WASHINGTON, DC – Amidst recent reporting that senior Boeing executives claim they were unaware of specific details about flight control systems in the 737 MAX, U.S. Senator Maria Cantwell (D-WA), the Ranking Member of the Senate Committee on Commerce, Science, and Transportation, today released the following statement on the need to strengthen the Federal Aviation Administration’s (FAA) aviation certification process. The Commerce Committee will consider legislation Cantwell introduced to make critical reforms to the process at a mark-up on Wednesday:
“The revelations that company executives did not know the details of a key flight control system are disturbing. It shows that we need a sea-change in the analysis that is required at both the FAA and at any company manufacturing aerospace equipment.

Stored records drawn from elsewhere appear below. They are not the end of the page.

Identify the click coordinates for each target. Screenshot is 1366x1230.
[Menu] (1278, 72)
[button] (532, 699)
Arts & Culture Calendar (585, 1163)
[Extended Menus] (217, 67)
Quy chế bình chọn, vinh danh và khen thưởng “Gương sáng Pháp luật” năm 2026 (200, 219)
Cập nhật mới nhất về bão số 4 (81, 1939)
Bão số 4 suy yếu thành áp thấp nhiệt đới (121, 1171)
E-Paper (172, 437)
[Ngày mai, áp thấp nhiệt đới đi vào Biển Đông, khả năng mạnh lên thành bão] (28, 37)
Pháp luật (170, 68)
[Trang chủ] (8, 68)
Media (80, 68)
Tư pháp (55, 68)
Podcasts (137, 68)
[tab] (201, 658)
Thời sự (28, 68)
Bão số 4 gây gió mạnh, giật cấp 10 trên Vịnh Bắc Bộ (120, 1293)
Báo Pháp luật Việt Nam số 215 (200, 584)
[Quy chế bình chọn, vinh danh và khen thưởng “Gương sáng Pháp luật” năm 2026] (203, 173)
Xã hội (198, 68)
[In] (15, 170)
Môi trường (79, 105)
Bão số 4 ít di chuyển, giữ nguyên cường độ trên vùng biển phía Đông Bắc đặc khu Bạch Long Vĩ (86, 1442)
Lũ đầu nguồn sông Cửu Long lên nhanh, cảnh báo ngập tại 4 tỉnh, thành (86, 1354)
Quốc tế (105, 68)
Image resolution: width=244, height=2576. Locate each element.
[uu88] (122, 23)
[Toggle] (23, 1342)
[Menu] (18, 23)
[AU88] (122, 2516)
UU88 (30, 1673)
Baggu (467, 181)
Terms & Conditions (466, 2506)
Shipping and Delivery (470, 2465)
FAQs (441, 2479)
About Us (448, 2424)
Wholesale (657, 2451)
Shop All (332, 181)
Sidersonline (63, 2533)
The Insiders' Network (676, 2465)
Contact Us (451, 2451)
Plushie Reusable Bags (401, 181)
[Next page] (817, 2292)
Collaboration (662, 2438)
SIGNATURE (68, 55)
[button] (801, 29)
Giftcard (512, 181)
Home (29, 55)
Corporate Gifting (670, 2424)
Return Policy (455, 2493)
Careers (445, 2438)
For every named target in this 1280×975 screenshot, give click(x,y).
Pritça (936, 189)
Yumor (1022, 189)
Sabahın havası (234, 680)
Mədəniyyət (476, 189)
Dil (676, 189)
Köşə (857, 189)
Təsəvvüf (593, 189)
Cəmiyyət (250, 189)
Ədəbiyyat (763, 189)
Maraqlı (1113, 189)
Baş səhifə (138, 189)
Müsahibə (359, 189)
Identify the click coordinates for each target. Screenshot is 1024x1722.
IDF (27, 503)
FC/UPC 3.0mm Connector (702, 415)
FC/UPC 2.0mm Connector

Only the best engineering process – one that requires the right technical expertise, robust system analysis, and an ample amount of time and oversight – will ensure the U.S. remains the leader in aviation and aviation safety.
“Legislation the Senate Commerce Committee will consider this week will include two major changes needed to strengthen the aircraft certification process:
“First, the legislation strengthens the certification process under the Changed Product Rule by mandating a comprehensive systems-level analysis, which will help uncover problems like the ones we saw with the 737 MAX and make sure new technology is properly assessed.
“And second, a new oversight board of cutting-edge technology experts from leading research agencies outside the FAA — like NASA, the Air Force, and Volpe — will advise the FAA on assessments and analysis that are required to certify new and novel aircraft designs.
“Aerospace line engineers have the safety knowledge and are doing the job – executives need to listen to them.”
Cantwell has introduced multiple pieces of legislation to codify expert recommendations into law to improve aviation safety. In October 2019, she introduced a bill to implement aviation safety recommendations from the NTSB, U.S. Department of Transportation’s Office of Inspector General (DOT IG), and the International Civil Aviation Organization (ICAO) that seek to address challenges related to increased automation in commercial aircraft cockpits, as well as how pilots respond to flight deck alerts and uncommanded flight control inputs.
Earlier this year, she introduced bipartisan legislation to create one-year paid aerospace policy fellowship roles for graduate and post-graduate students in Congress, at the FAA, and in other federal agencies to help build a pool of talent conversant in emerging technologies for the FAA and Congress to draw from as they make policy in the aviation sector. She also introduced bipartisan legislation to authorize the FAA to work with other countries to strengthen pilot training standards and enable the International Civil Aviation Organization (ICAO) to further enhance worldwide aviation safety and training standards.